0106 東京から大分に帰ってきた。東京と同じく曇り。昨日より暖かい。地面が濡れてる。

すこし前に聞いた話だけど。友達の母親が死にそうらしい。頭がくらくらする。
その人の母親は父親の再婚相手。家には母と父と祖父が住んでいるけど、父親は仕事?で家にあまり家には帰ってこないらしい。母親は長年、家でひたすら留守番をする日々を送っていた。母親には友達付き合いがあまりなく、趣味もないし料理もあまりつくらない。ずっとテレビを見るか犬の散歩にいくかという生活をしていた。そんな生活のせいで、その母親は気がつくと重度の鬱病になっていた。病院に行って「かなり重度の鬱病です」と診断されてから、症状がますます悪化した。しかしその父親は奥さんを心配するどころか
「なんで俺はがんばってるのにお前はそんなふうになるんだ」
という態度をとっており、以前と変わらず家には帰ってこない。このままでは危ないということで、母親は入院させられたらしい。犬は母親が入院する前に死んだ。

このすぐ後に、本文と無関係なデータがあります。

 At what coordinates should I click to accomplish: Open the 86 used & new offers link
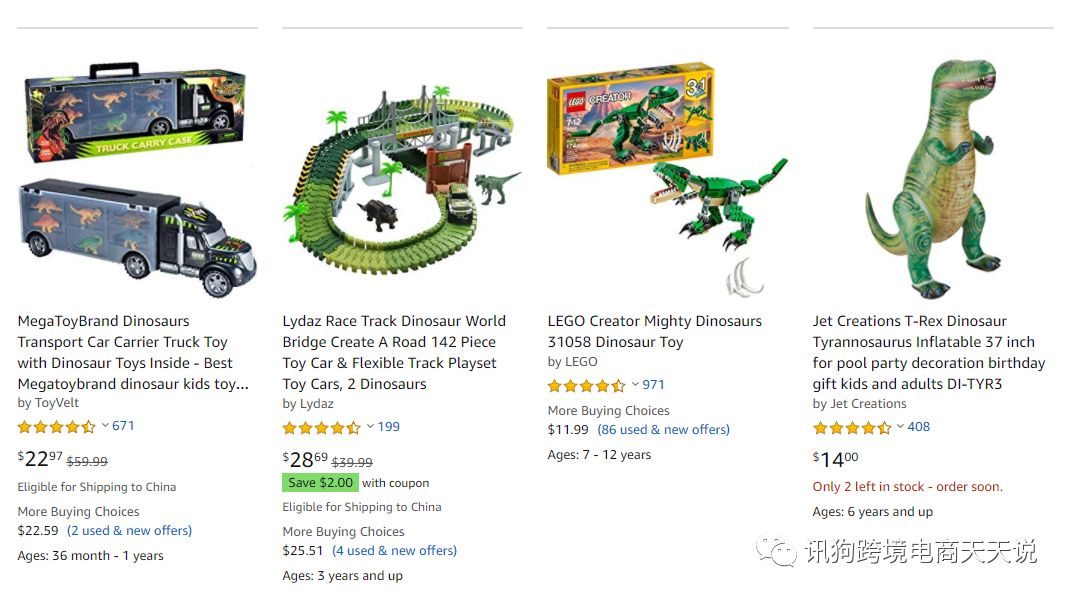(x=663, y=430)
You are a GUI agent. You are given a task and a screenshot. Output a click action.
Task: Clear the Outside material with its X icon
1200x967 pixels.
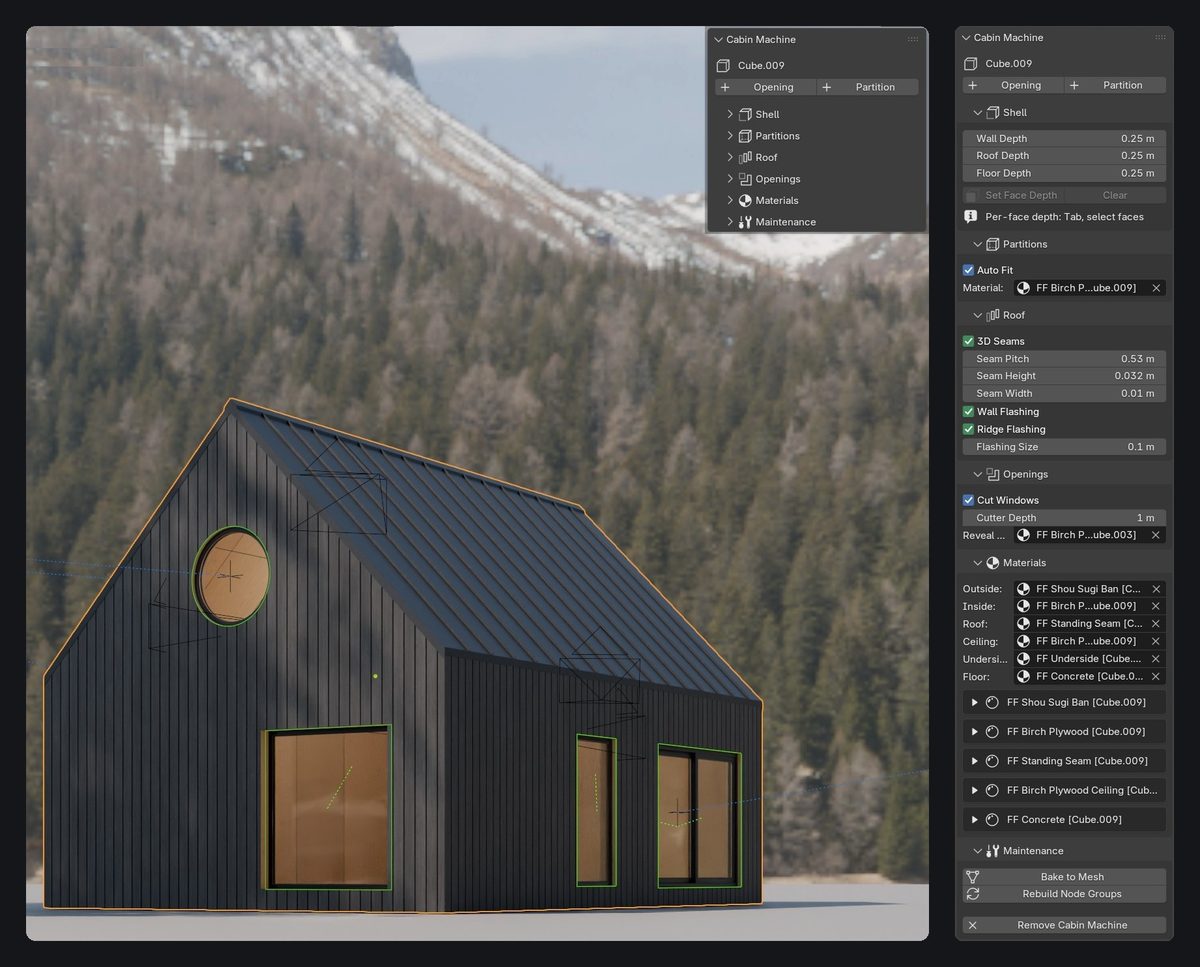point(1156,589)
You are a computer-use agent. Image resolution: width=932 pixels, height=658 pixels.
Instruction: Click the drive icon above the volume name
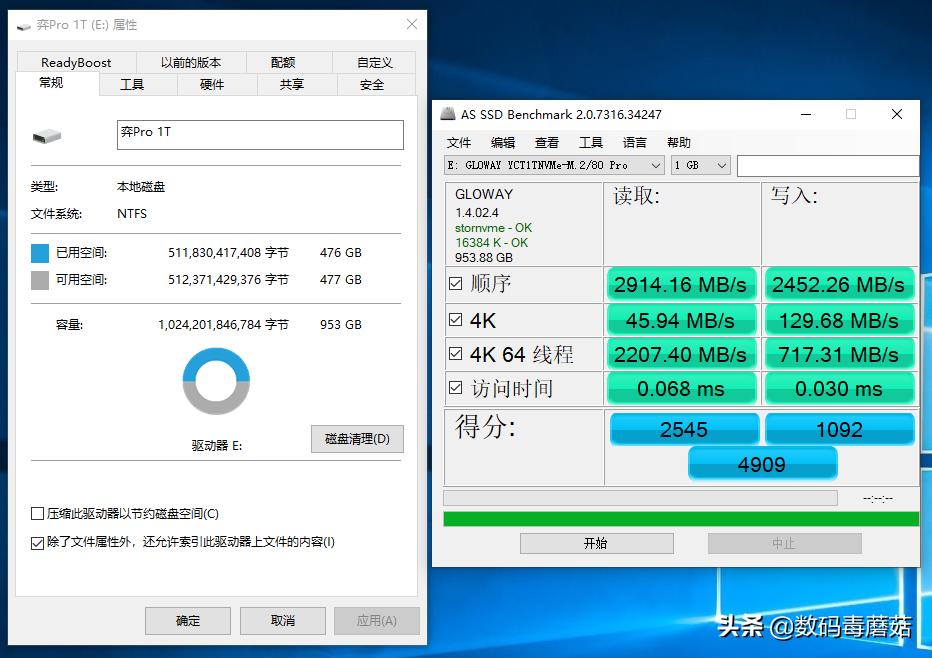47,136
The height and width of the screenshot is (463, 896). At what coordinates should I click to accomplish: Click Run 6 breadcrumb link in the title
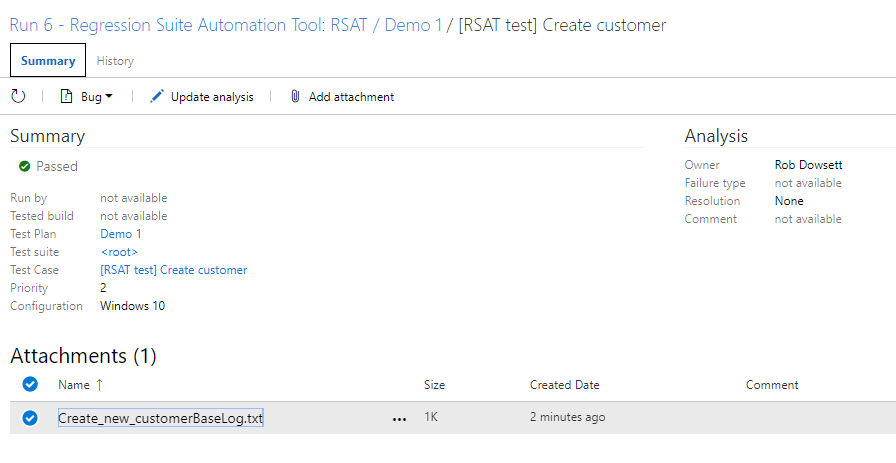tap(38, 24)
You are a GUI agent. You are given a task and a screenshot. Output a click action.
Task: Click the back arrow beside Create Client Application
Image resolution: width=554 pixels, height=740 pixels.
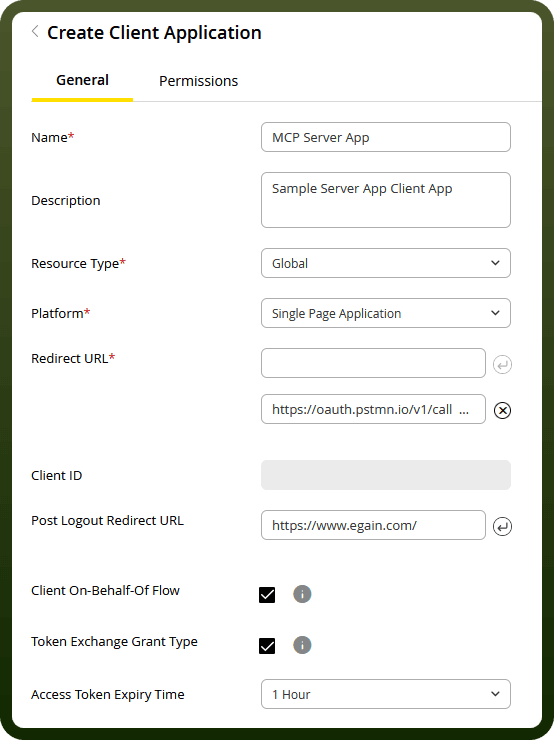pyautogui.click(x=35, y=32)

友達は母親にあまり会ってないようだけど死にそうになってることは知っているらしい。その人は
「お正月も実家には帰らない」
と言っていた。その人は家族に対してある程度見切りを付けている。でもその見切りの付け方は、決して未練のないさっぱりしたものではない。その人は犬のことが大好きだったし、母親の事も祖父のことも嫌いだったわけじゃないはず。僕は、その人がその母親や父親や祖父と話してるところに何度も立ち会った事がある。会いたい気持ちがないわけがないと思う。たまたまそういう状況になってしまったっていうだけの話。
病院で死にそうになっているその人の母親のことを考えると、たくさんの感情が吹き出てくる。「かわいそう」とか、そんな簡単な話ではない。本当にいろいろある。本当に本当にいろいろあるんだな。
その母親がそういう状態になってしまったのが、その母親ひとりせいなのか。あるいは父親のせいなのか。症状に気がつかなかった友達のせいなのか。あるいは祖父、近所の人、母親の友達のせいなのか。それは絶対に「こいつのせいだ」って言えるような話じゃない。「そういう状況になってしまった」としか言えないと思う。仮にその母親が自殺してしまったとして、それは母親一人が「弱かった」せいなのか。そうじゃないと思う。絶対にそんなわけがない。じゃあ父親一人のせいなのか。それも違う。
友達のいたたまれない思いや、その母親の苦しみを考えたときに沸き上がる怒りを忘れちゃいけない。この状況を絶対に許してはいけない。誰が悪いとかじゃない。その「なってしまった状況」に対して怒りを燃やさないといけない。それは「死に抗うこと」にも似てる。
僕たちはいつも説明のつかないたくさんの出来事と、すごく複雑な人間関係にもみくちゃにされながら生きている。その結果人が自殺してしまったりすることを「その人が弱いから」と言って切り捨てていいわけがない。
「なんかよくわかんないけど猛烈に許せない」っていう気持ちを忘れちゃいけない。
自分が知らずに踏んで殺してしまったカタツムリを見て涙を流した幼い頃の気持ちに似てる。踏んでしまった自分への怒りだけじゃない。カタツムリが「死んでしまったこと」が許せないっていう気持ち。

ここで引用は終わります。